● WHAT TO WORK ON:
Change every "Screen dimensions" in the lines below to "Display size" and leave the rest as it is.

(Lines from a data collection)
★ ★ ★ ★ ★

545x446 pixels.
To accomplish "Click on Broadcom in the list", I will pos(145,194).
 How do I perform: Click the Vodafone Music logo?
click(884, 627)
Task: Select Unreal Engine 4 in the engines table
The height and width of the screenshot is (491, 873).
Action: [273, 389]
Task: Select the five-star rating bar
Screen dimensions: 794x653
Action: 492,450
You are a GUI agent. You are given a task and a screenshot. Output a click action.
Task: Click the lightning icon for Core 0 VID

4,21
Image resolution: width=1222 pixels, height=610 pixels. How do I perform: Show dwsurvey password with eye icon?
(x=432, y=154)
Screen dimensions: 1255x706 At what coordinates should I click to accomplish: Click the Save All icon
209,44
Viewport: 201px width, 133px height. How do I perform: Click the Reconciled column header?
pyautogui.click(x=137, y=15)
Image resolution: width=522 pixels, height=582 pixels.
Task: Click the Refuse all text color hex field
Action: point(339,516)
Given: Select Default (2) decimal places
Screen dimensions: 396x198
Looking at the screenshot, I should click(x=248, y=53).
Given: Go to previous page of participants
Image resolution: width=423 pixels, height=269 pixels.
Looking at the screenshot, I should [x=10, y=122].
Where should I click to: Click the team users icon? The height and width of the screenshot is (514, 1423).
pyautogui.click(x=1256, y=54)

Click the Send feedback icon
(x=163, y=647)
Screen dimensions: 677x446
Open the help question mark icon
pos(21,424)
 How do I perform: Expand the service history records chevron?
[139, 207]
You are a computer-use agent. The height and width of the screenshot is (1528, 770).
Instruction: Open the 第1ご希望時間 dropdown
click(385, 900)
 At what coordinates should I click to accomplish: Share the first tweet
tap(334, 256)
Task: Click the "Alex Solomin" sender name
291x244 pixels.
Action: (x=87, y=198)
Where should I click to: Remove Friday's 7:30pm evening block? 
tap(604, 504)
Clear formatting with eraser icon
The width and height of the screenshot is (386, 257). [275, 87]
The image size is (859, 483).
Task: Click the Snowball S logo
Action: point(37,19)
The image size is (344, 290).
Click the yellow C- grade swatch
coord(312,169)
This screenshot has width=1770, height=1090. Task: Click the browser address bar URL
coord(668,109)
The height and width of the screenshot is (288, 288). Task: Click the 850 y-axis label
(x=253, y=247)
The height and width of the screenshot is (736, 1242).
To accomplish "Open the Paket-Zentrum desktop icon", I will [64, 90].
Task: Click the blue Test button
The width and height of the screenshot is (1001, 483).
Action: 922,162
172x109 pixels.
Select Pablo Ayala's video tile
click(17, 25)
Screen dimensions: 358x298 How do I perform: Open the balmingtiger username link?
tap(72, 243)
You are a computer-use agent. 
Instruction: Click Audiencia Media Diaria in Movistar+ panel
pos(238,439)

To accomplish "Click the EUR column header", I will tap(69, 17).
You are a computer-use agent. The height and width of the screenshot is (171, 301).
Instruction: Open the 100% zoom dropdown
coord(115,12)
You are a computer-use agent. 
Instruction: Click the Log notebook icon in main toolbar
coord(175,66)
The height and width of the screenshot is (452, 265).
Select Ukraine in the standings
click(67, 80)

★ ★ ★ ★ ★

● THE SOLUTION:
545x446 pixels.
To accomplish "Click on Broadcom in the list", I will pos(145,194).
 How do I perform: Click the Vodafone Music logo?
click(884, 627)
Task: Select Unreal Engine 4 in the engines table
The height and width of the screenshot is (491, 873).
Action: [273, 389]
Task: Select the five-star rating bar
Display size: 794x653
Action: 492,450
You are a GUI agent. You are given a task and a screenshot. Output a click action.
Task: Click the lightning icon for Core 0 VID

4,21
Image resolution: width=1222 pixels, height=610 pixels. How do I perform: Show dwsurvey password with eye icon?
(x=432, y=154)
Display size: 1255x706 At what coordinates should I click to accomplish: Click the Save All icon
209,44
Viewport: 201px width, 133px height. How do I perform: Click the Reconciled column header?
pyautogui.click(x=137, y=15)
Image resolution: width=522 pixels, height=582 pixels.
Task: Click the Refuse all text color hex field
Action: point(339,516)
Given: Select Default (2) decimal places
Display size: 396x198
Looking at the screenshot, I should click(x=248, y=53).
Given: Go to previous page of participants
Image resolution: width=423 pixels, height=269 pixels.
Looking at the screenshot, I should [x=10, y=122].
Where should I click to: Click the team users icon? The height and width of the screenshot is (514, 1423).
pyautogui.click(x=1256, y=54)

Click the Send feedback icon
(x=163, y=647)
Display size: 677x446
Open the help question mark icon
pos(21,424)
 How do I perform: Expand the service history records chevron?
[139, 207]
You are a computer-use agent. The height and width of the screenshot is (1528, 770).
Instruction: Open the 第1ご希望時間 dropdown
click(385, 900)
 At what coordinates should I click to accomplish: Share the first tweet
tap(334, 256)
Task: Click the "Alex Solomin" sender name
291x244 pixels.
Action: (x=87, y=198)
Where should I click to: Remove Friday's 7:30pm evening block? 
tap(604, 504)
Clear formatting with eraser icon
The width and height of the screenshot is (386, 257). [275, 87]
The image size is (859, 483).
Task: Click the Snowball S logo
Action: point(37,19)
The image size is (344, 290).
Click the yellow C- grade swatch
coord(312,169)
This screenshot has width=1770, height=1090. Task: Click the browser address bar URL
coord(668,109)
The height and width of the screenshot is (288, 288). Task: Click the 850 y-axis label
(x=253, y=247)
The height and width of the screenshot is (736, 1242).
To accomplish "Open the Paket-Zentrum desktop icon", I will [64, 90].
Task: Click the blue Test button
The width and height of the screenshot is (1001, 483).
Action: 922,162
172x109 pixels.
Select Pablo Ayala's video tile
click(17, 25)
Display size: 358x298 How do I perform: Open the balmingtiger username link?
tap(72, 243)
You are a computer-use agent. 
Instruction: Click Audiencia Media Diaria in Movistar+ panel
pos(238,439)

To accomplish "Click the EUR column header", I will tap(69, 17).
You are a computer-use agent. The height and width of the screenshot is (171, 301).
Instruction: Open the 100% zoom dropdown
coord(115,12)
You are a computer-use agent. 
Instruction: Click the Log notebook icon in main toolbar
coord(175,66)
The height and width of the screenshot is (452, 265).
Select Ukraine in the standings
click(67, 80)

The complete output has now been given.